# WORK TASK
From the listing below, pick out each line with the word "icon".

Start of Block

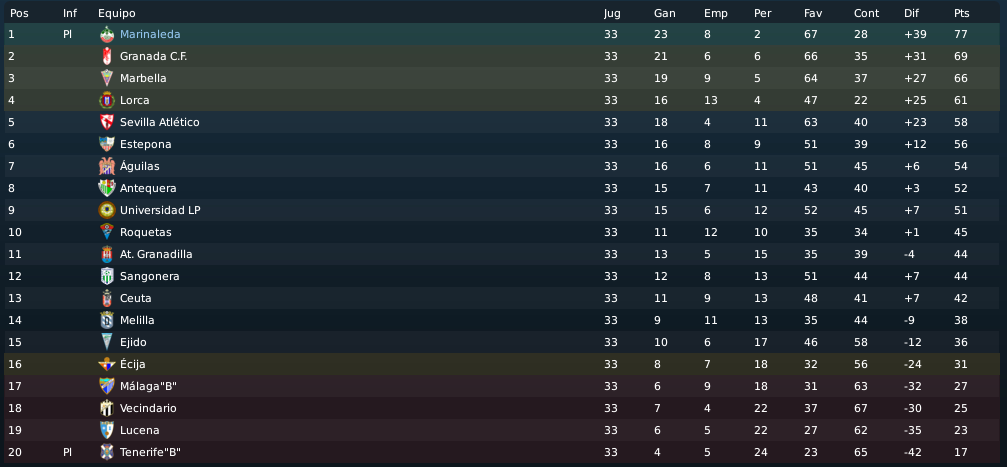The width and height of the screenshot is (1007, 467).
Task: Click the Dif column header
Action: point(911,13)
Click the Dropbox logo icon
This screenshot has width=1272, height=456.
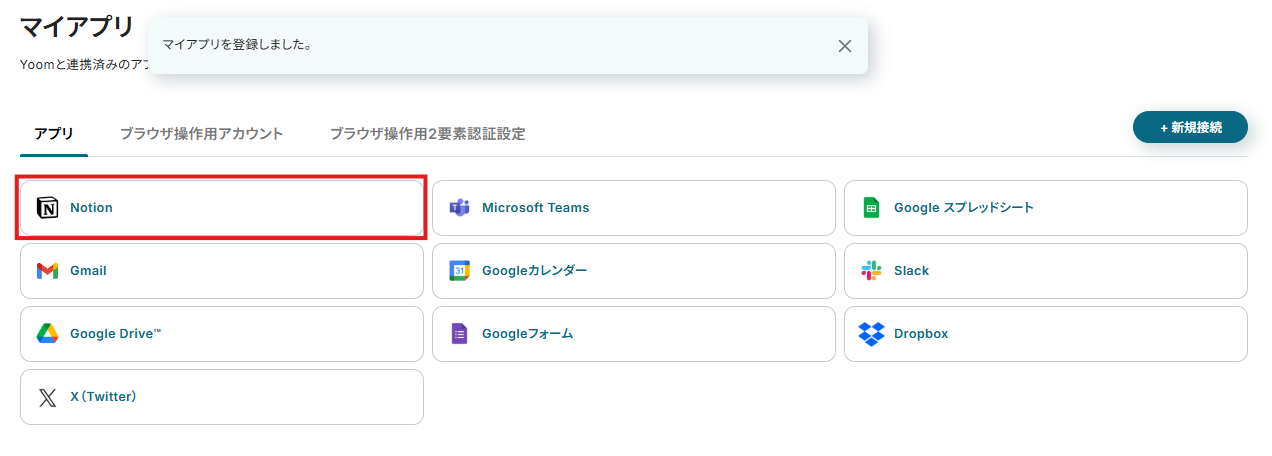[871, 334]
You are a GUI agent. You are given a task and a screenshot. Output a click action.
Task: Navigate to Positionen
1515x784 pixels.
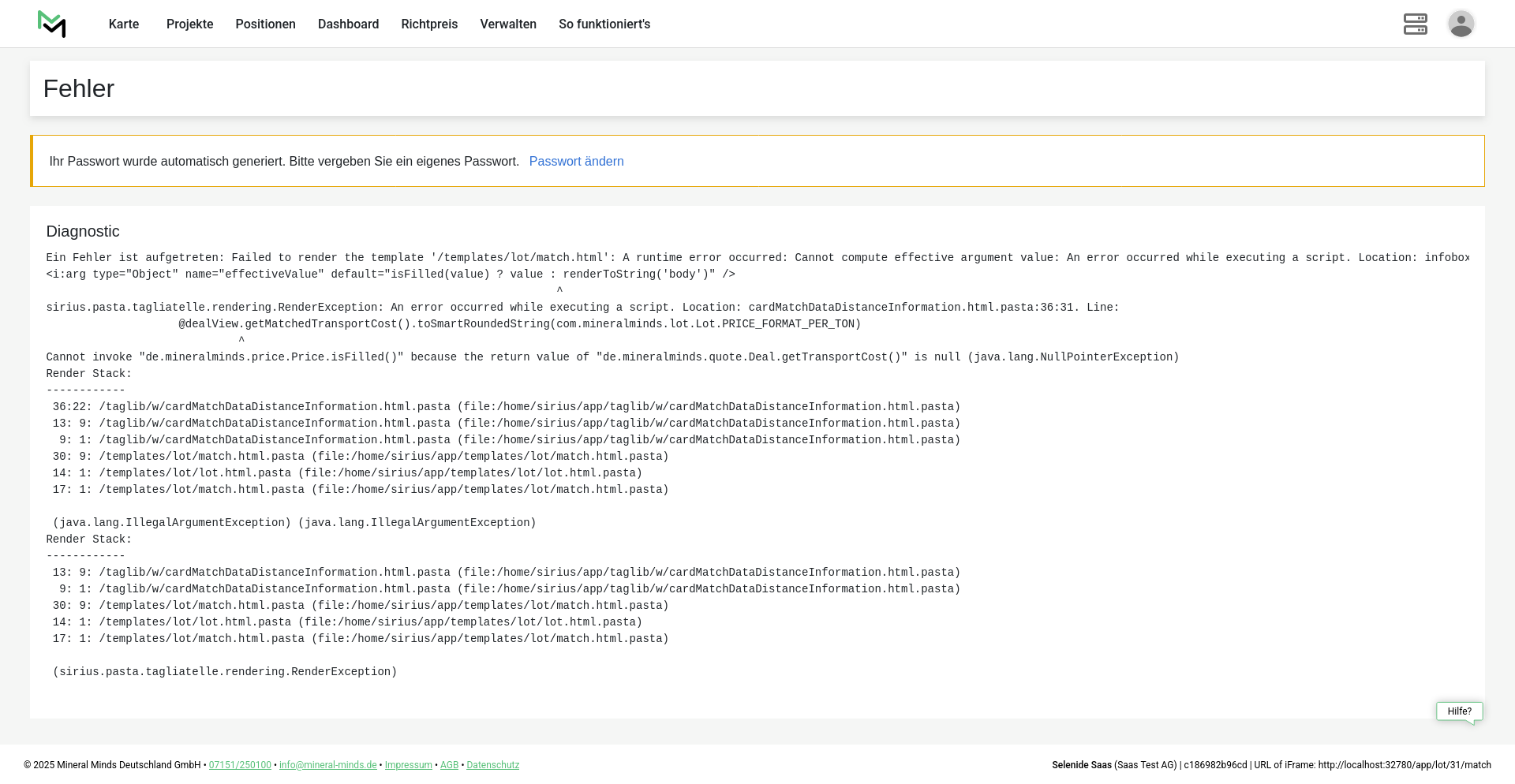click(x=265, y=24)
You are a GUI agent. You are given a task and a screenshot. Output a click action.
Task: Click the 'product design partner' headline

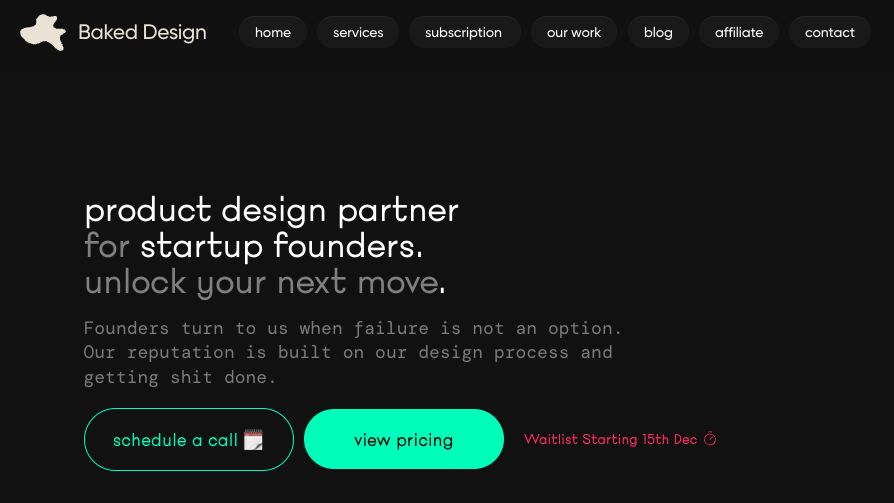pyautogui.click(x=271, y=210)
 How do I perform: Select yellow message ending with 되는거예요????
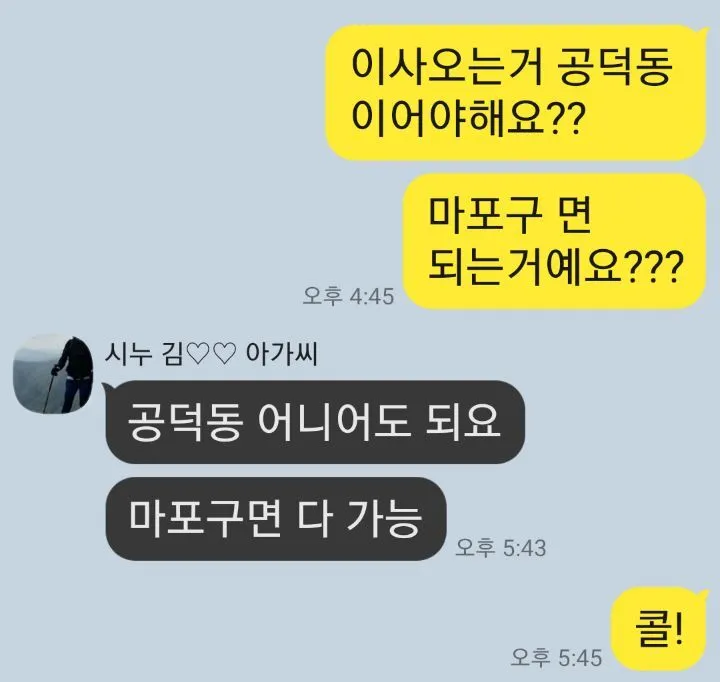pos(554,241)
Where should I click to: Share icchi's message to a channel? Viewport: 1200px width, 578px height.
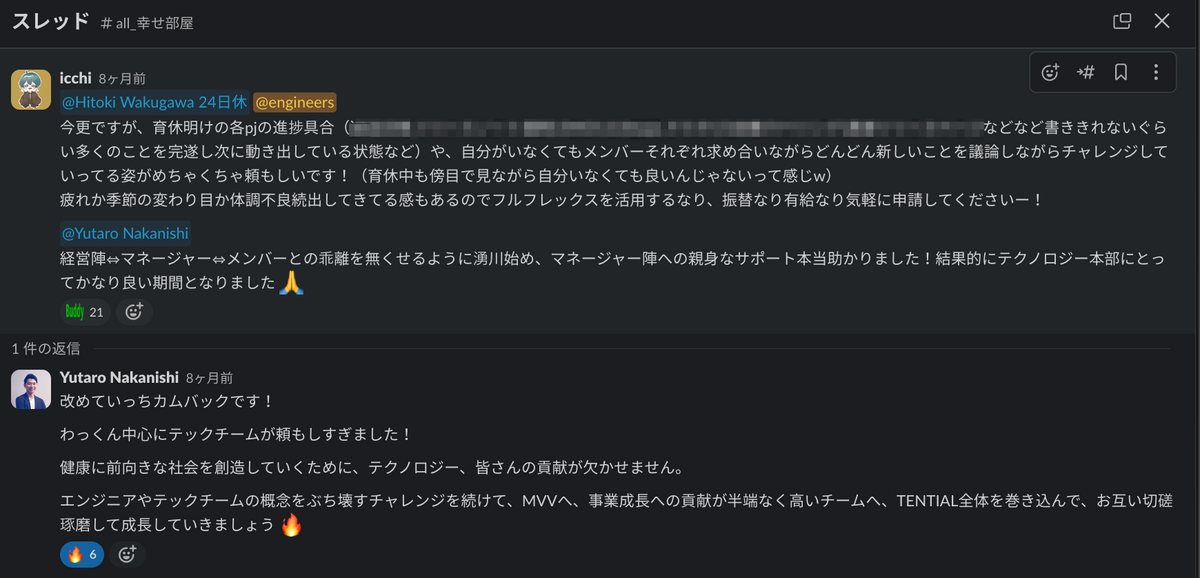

End of Block
Start of Block

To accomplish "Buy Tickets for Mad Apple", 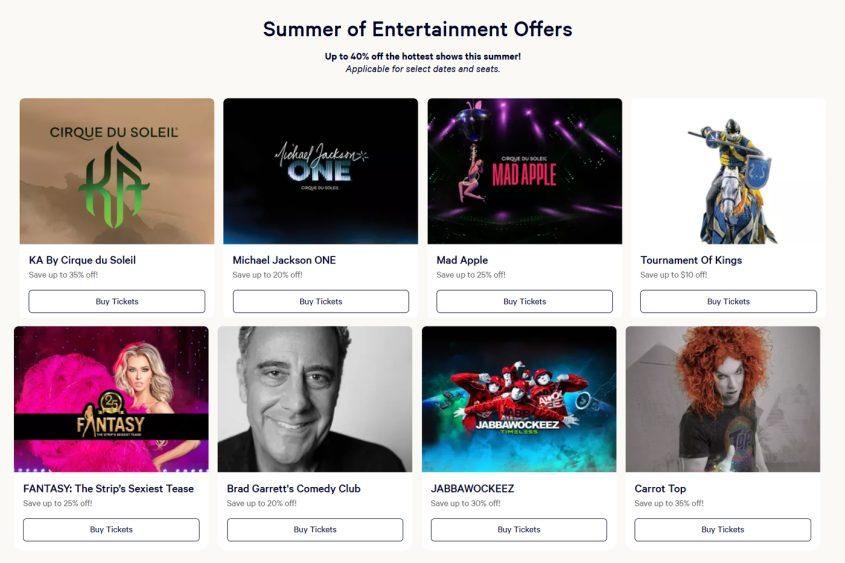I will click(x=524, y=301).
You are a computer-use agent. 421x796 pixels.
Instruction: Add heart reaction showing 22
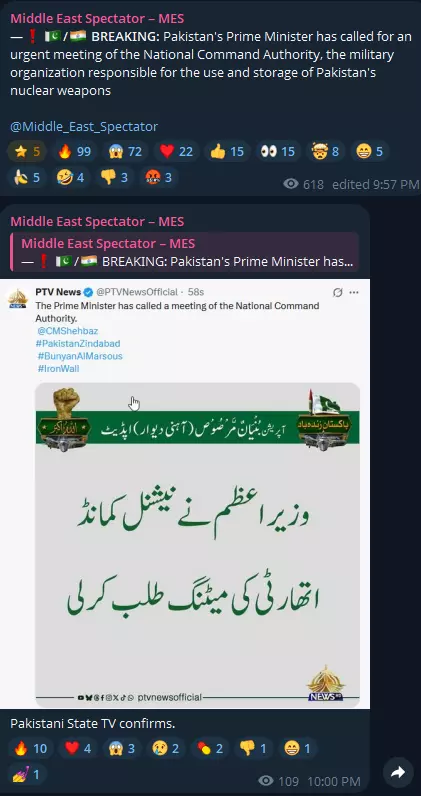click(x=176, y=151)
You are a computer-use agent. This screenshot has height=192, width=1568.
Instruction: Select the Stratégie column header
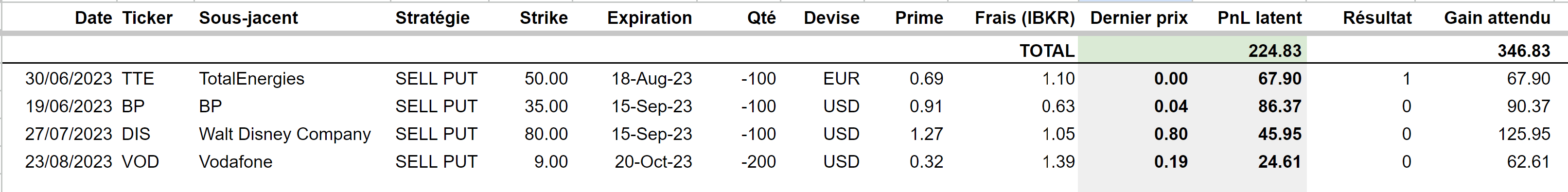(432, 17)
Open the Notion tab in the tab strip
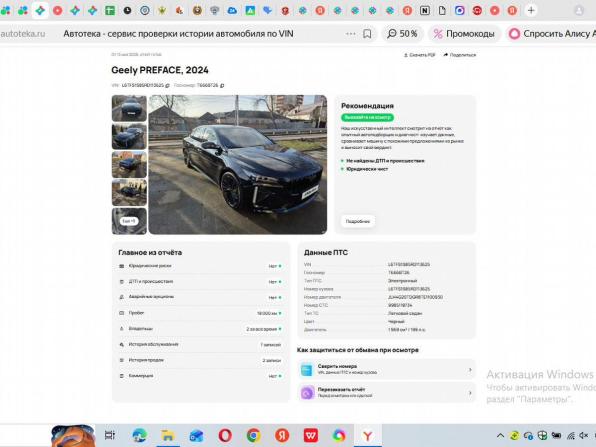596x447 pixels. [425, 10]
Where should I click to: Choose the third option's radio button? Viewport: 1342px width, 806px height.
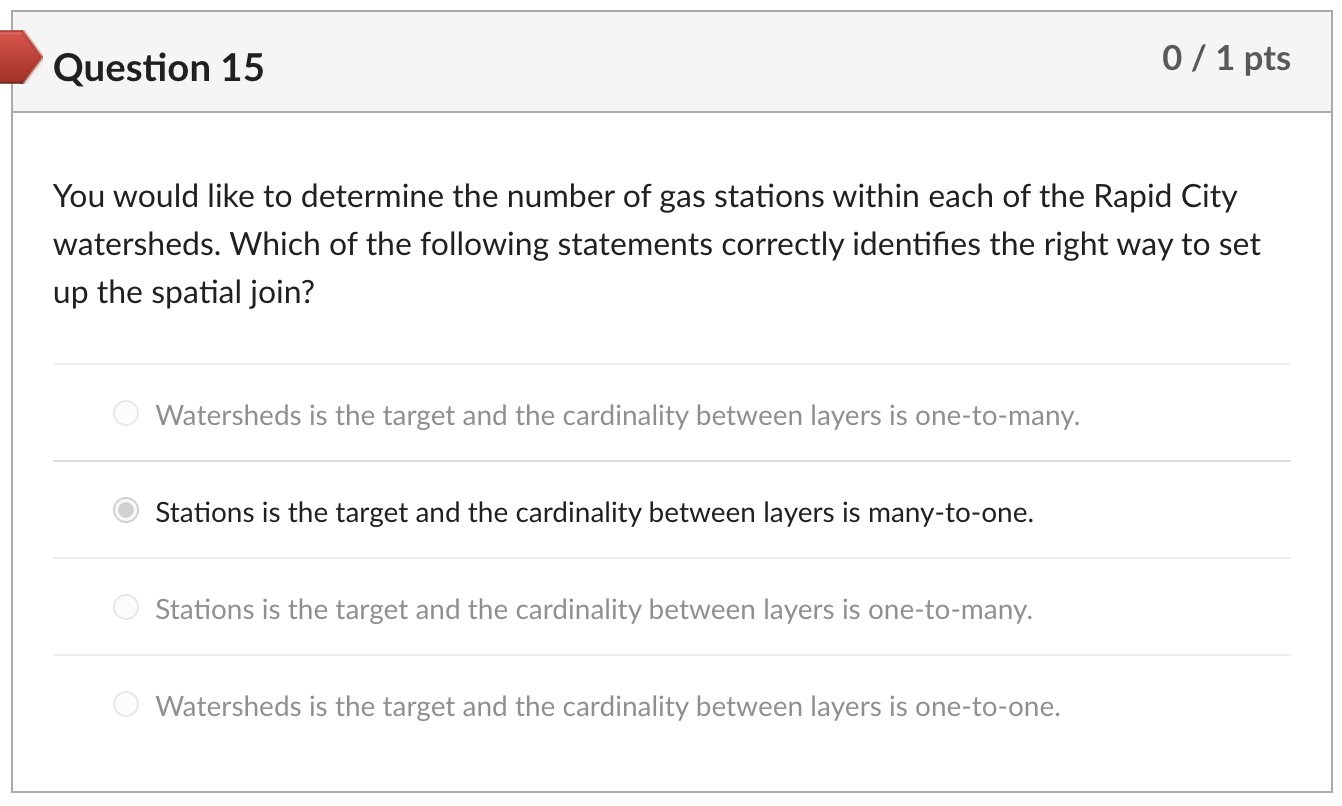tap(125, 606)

End of Block
Start of Block

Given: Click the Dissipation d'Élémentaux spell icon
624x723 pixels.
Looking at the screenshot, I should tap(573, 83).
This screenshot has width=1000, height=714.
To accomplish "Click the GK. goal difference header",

End of Block

# RESULT OF THE EXERCISE
Click the Dropbox logo icon
Given: Click the Dissipation d'Élémentaux spell icon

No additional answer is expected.